Researchers compared the eating habits and mental abilities of nearly 4,000 older Midwesterners. Participants’ diets were scored for adherence to a traditional Greek diet, and cognitive performance was tested every 3 years. Even after adjusting for other lifestyle factors, those with higher “MedDiet” scores suffered slower cognitive decline over time, according to the Tufts University Health and Nutrition Newsletter.
Although there’s no single true “Mediterranean diet”—people in Tunisia eat differently from those in, say, Greece—certain common components of the region’s diet have previously been linked to a reduced risk of cardiovascular disease. Scientists looked for:
• High intake of vegetables, legumes, fruits, fish and cereals
• High intake of unsaturated fatty acids but low intake of saturated lipids
• Low intake of dairy products, meat and poultry
• Mild to moderate alcohol consumption
Even after adjusting for demographics and known risk factors,
adherence to the Mediterranean-style dietary pattern remained the
main predictor of Alzheimer’s risk. Each additional unit of adherence
to the diet was associated with a 9-10% reduced risk. The one-third of
the subjects who followed the diet most closely had a 39-40% lower.
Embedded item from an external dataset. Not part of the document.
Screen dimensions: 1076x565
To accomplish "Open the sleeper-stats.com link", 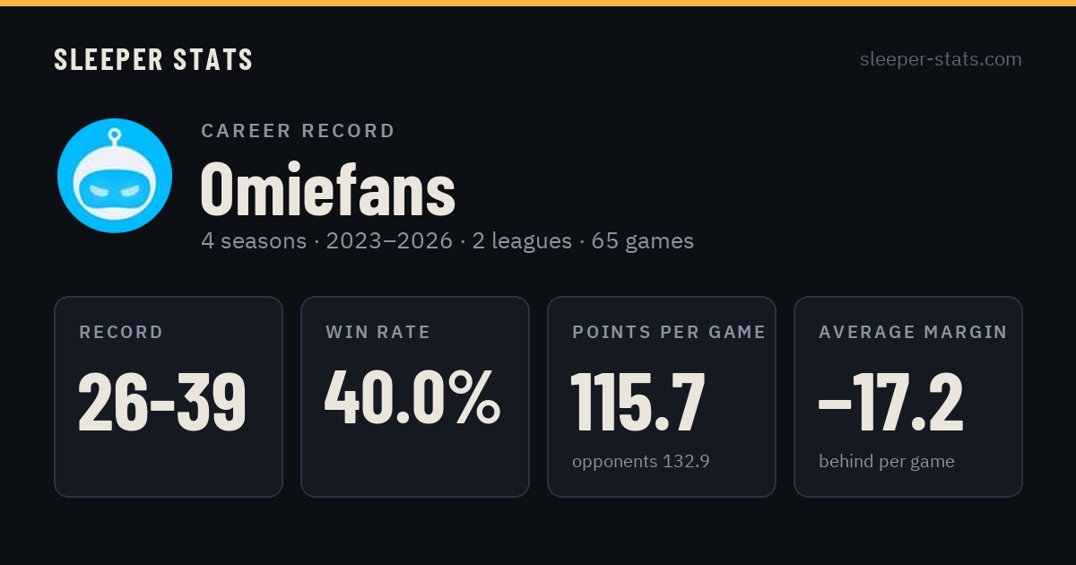I will tap(941, 59).
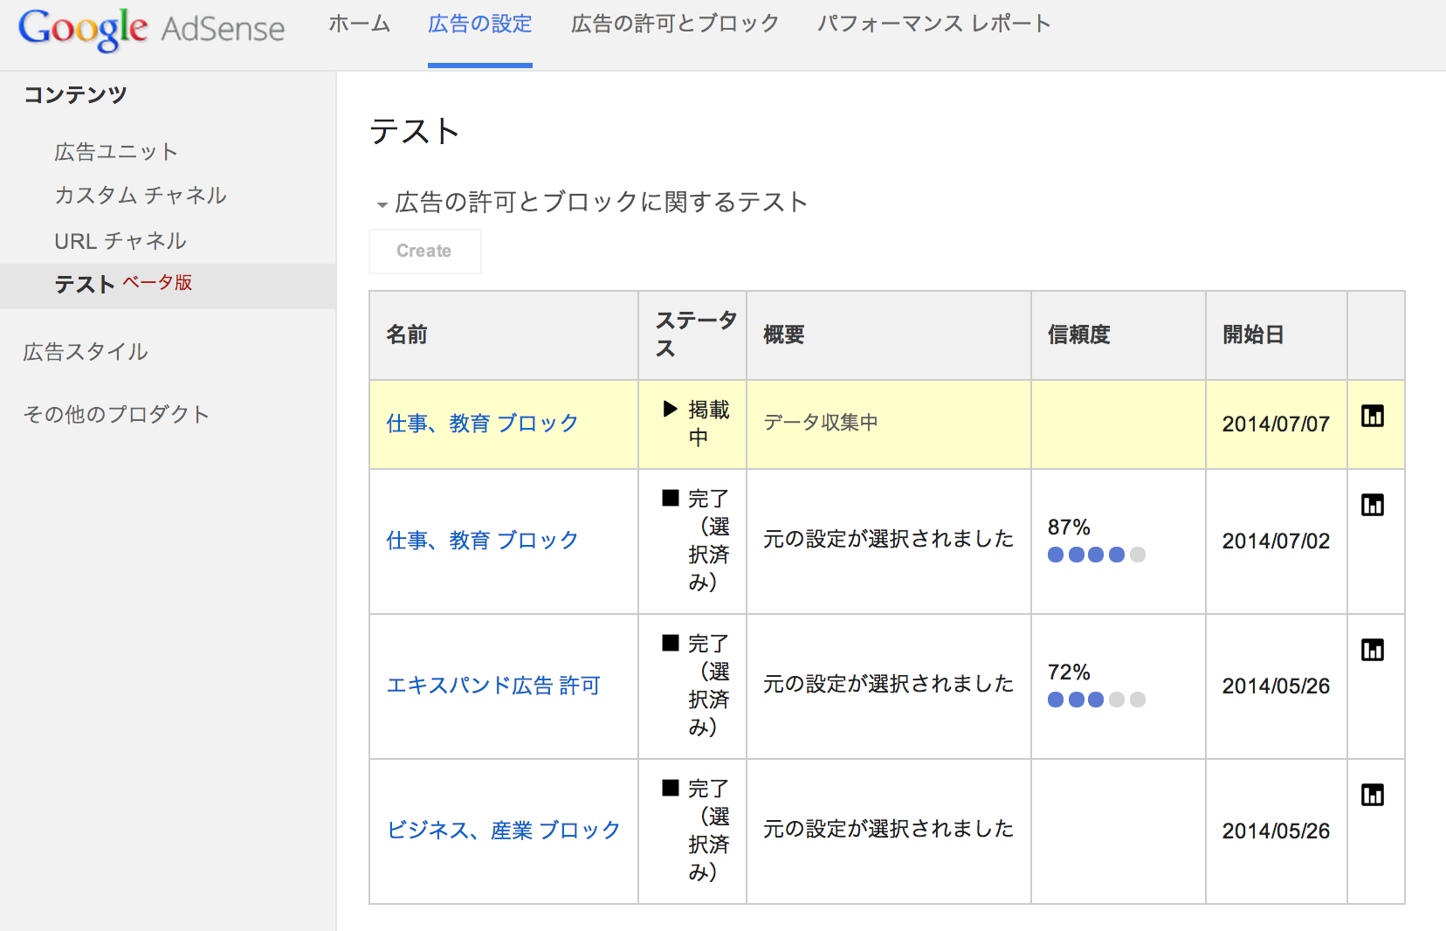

A study by Columbia University noted that it’s not just individual nutrients that may offer protection from cognitive decline—it’s the whole dietary pattern. Although mild to moderate alcohol intake and high vegetable consumption were each associated with decreased risk, after further adjustment for other factors, no individual component proved a significant risk predictor. According to lead researcher Nikolaos Scarmeas, MD, “An overall dietary pattern is likely to have a greater effect on human health than a single nutrient.”
Mediterranean-style diets, Dr. Scarmeas speculated, may be effective against Alzheimer’s by combating inflammation and oxidative stress. Also, a blue-ribbon National Institutes of Health panel recently found significant parallels between cardiovascular health and cognitive health in people over 65. So the Mediterranean diet patterns’ demonstrated cardiovascular benefits may translate into protection for the brain.